最近、「中国人は外国の公共の場で大声を上げるので評判が悪い」という話はだいぶ中国でも浸透してきたようで中国の旅行社などでは注意喚起を促しているようで「大声を上げる中国人」というのは減ってきたんですが、でもこのオバサンは…。ほとんど「歩く拡声器」いや「歩くメーワク」です!
私もさすがに腹に据えかねました。と言ってケンカしちゃうと国際問題に発展しかねない?ので、再び自分の三脚を持ち上げてこれ見よがしにさっきいた左の方に歩いていき、20m以上離れた場所に移りました。さすがにオバサン、自分が避けられていると悟ったようで私の顔をジロリと見てましたが…。
周囲の同行の中国人男性たちは困ったような顔をして…たぶんいろんな場所で同じことがあったんでしょうね。
件のオバサンはその後30分以上、一人でワーワー喋りっぱなし。まあうるさいこと…タンチョウも面食らったんじゃないかな。さっきまであちこちで盛んにやってたダンスもピタッと止まっちゃって。
やがて正午近くなって、男性の一人(ガイドさんでしょうね)が何か声をかけるとそのグループは撤収を開始。オバサンも三脚を畳み始めて。
タンチョウ指さして何か叫んでるオバサン。
私は中国語はカタコトしかわからないけど、語感から言ってどうも「あんたら全然動いてくれないじゃない!」と言って怒ってたんじゃないかと。確かにこのオバサン来てからタンチョウの動きは止まったからね。
で、彼らが私の後ろを通ってサンクの出口に歩き始めたとき、一組の番が…。

一羽が天を仰ぐような仕草で「グルルルル…」と低くうなりながら歩いていく。その後を相方がついていく。これは…。
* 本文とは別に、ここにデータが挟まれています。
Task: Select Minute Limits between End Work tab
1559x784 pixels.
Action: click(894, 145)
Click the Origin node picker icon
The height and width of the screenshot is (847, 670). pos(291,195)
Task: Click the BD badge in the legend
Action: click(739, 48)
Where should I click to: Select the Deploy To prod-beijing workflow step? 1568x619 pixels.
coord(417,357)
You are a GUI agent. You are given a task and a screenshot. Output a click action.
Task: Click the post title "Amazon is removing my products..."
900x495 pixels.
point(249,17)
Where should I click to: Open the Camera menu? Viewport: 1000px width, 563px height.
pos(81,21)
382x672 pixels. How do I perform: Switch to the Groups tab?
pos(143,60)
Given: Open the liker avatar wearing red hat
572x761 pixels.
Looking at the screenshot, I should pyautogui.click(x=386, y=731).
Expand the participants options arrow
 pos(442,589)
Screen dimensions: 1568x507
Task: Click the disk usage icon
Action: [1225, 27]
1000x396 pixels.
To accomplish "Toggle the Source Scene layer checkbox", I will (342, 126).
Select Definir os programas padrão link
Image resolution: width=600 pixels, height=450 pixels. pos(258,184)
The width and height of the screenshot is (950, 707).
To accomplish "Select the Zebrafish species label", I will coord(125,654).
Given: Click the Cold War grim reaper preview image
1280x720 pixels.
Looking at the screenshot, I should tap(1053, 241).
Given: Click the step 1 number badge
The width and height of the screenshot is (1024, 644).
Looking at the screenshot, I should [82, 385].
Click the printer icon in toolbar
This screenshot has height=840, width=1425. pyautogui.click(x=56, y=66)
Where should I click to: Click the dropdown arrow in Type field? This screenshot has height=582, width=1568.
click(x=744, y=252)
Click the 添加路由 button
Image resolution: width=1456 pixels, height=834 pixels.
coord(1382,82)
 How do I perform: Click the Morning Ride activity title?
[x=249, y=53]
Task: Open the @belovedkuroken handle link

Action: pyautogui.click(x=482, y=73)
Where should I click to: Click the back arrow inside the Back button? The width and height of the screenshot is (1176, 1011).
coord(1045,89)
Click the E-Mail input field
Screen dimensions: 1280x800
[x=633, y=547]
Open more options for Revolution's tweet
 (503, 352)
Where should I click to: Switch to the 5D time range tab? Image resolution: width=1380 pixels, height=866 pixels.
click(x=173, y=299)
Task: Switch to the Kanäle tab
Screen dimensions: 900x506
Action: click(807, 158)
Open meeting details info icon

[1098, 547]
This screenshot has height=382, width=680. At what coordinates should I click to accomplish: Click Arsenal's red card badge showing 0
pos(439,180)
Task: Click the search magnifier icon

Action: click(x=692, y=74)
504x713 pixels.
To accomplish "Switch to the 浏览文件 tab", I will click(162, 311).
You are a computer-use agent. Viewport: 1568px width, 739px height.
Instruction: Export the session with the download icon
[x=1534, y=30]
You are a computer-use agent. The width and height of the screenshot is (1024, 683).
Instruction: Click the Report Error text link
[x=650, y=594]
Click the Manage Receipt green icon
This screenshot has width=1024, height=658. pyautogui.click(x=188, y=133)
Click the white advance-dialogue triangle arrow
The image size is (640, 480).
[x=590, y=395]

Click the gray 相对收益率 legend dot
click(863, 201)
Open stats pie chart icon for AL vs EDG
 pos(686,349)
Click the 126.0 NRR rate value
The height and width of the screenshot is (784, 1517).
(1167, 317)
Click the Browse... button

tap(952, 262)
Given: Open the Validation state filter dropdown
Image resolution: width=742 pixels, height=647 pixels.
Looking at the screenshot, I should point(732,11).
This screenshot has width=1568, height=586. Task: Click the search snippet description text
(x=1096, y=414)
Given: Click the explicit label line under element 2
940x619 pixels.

交尾の誘い。何度も何度も左右に行ったり来たりすること数分。グルグル鳴いているのが雄、もう一羽が雌。
やがて向きを変えて、雌が前に出てそろそろと翼を開く。

雄の叫び声が次第に切迫した声となって給餌場全体に響く。「クオッ!クオッ!クオッ!」
次の瞬間、雄が雌の広がた翼の上に足をかけて飛び乗る。

そして…雄の声は次第に興奮の極に達したように切迫感を加えていき、雌の翼の上で羽ばたきながら体をゆするように沈めていき…


交尾。

これほどいい角度で、しかも他のツルが画面に入り込まずに撮れることは珍しいです。
交尾が終わると雄は雌の前に降り立ち、やがて二羽で愛を確かめるかのようなポーズ。これはちょっと角度がイマイチだったけど。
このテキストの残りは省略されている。